A strange thing occurred to me.

I very rarely have a bad run.

Make no mistake: I have tough runs.  I have runs where my legs feel like lead or I can't catch my breath or I feel like I'm working much harder than I should be, but a bad run?  Not usually.

It's not something I do on purpose.  It just happens.

Running, being outside, checking out the scenery, it's all emotional for me.  My surroundings make me feel a certain way.  My "good" run doesn't necessarily depend on how well my legs perform.

This run was last month.  It was a rare occasion that I got to run in the middle of the week in the light.  Randy had the day off and I didn't set the alarm for 4:30am.

I got to see the sun rise and I saw actual human beings in my neighborhood.  I ran through a nearby neighborhood and stalked my favorite house.

I don't know who owns this house.  I don't even know what the inside of the house looks like, but I love it.  If this house ever goes on the market, I must find a way to buy it.  In my head, I've often considered knocking on the door and asking the owners to leave...I haven't done that in real life yet.

This run was on vacation at the beach.  Who cares that it was hot and humid?  That I drank a little too much the night before?  That I was running through 20mph winds?  I got to look at this.  The rest of that stuff?  Doesn't matter.

This run was after we got home from vacation.  Randy took the day off so I got to run in the light.  This tree was blooming.  I have no idea what kind of tree this is, but it smells heavenly when it blooms.  There is one street in my 'hood where these trees line the road. 

I think my run down the road went like this: snifffffff......"mmmmmmm"

The trees have small yellowish-green flowers.  Oh, they are divine.  Totally unlike the flowering pear trees that bloom with beautiful white flowers in early spring.  They look gorgeous but smell like dead fish.  Gag.

This mystery tree is wonderful.  I was afraid that I'd missed bloom week while I was at the beach.  I was thrilled that I got home just in time to smell the trees.

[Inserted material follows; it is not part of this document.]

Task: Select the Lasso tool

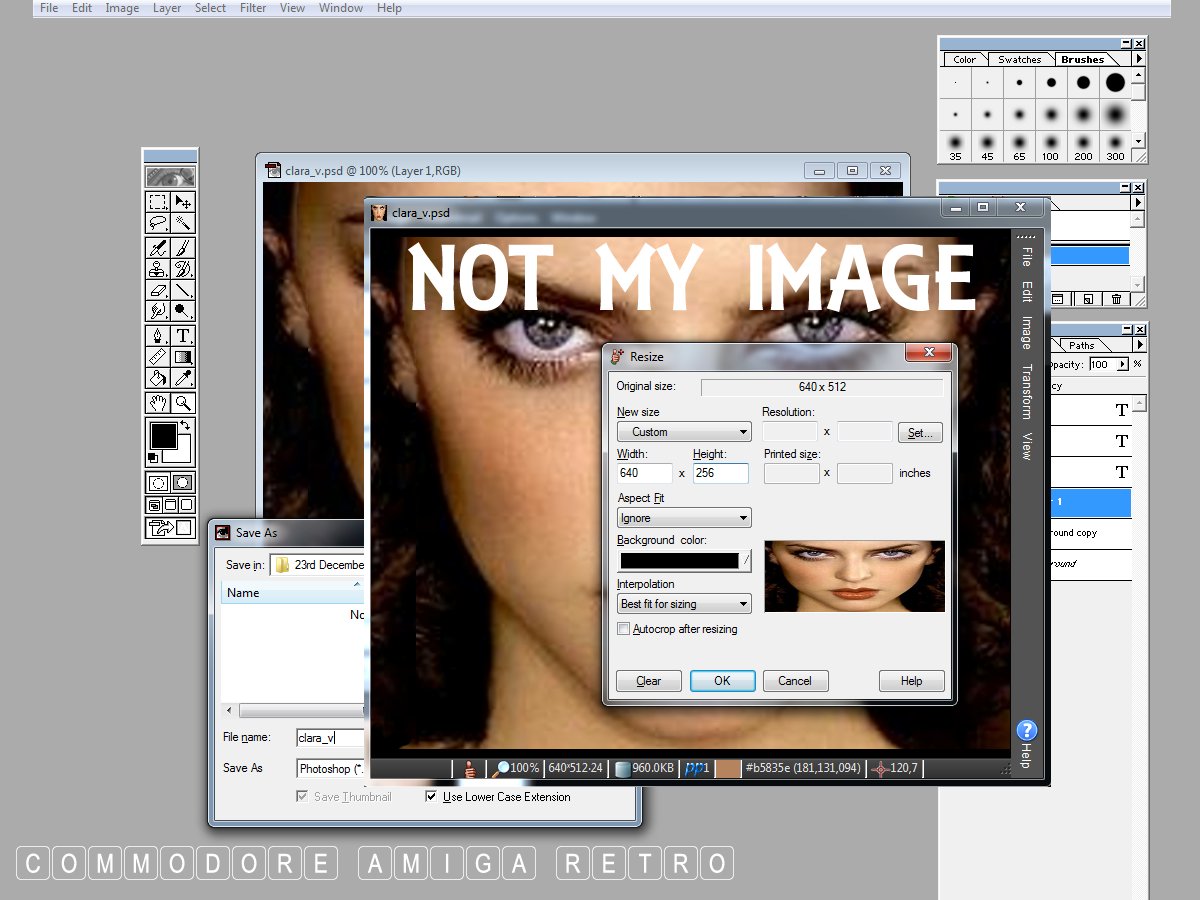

So, why am I sharing all of this? 

Well, if you are one who has a lot of "bad" runs, it might help you to focus on the awesome things around you instead of how much your run sucks.  Pay attention to the pretty sunrise, the sweet smelling trees and the other humans you pass by.  They just might help you.

What helps you have a good run?
Do you have any idea what kind of tree this is?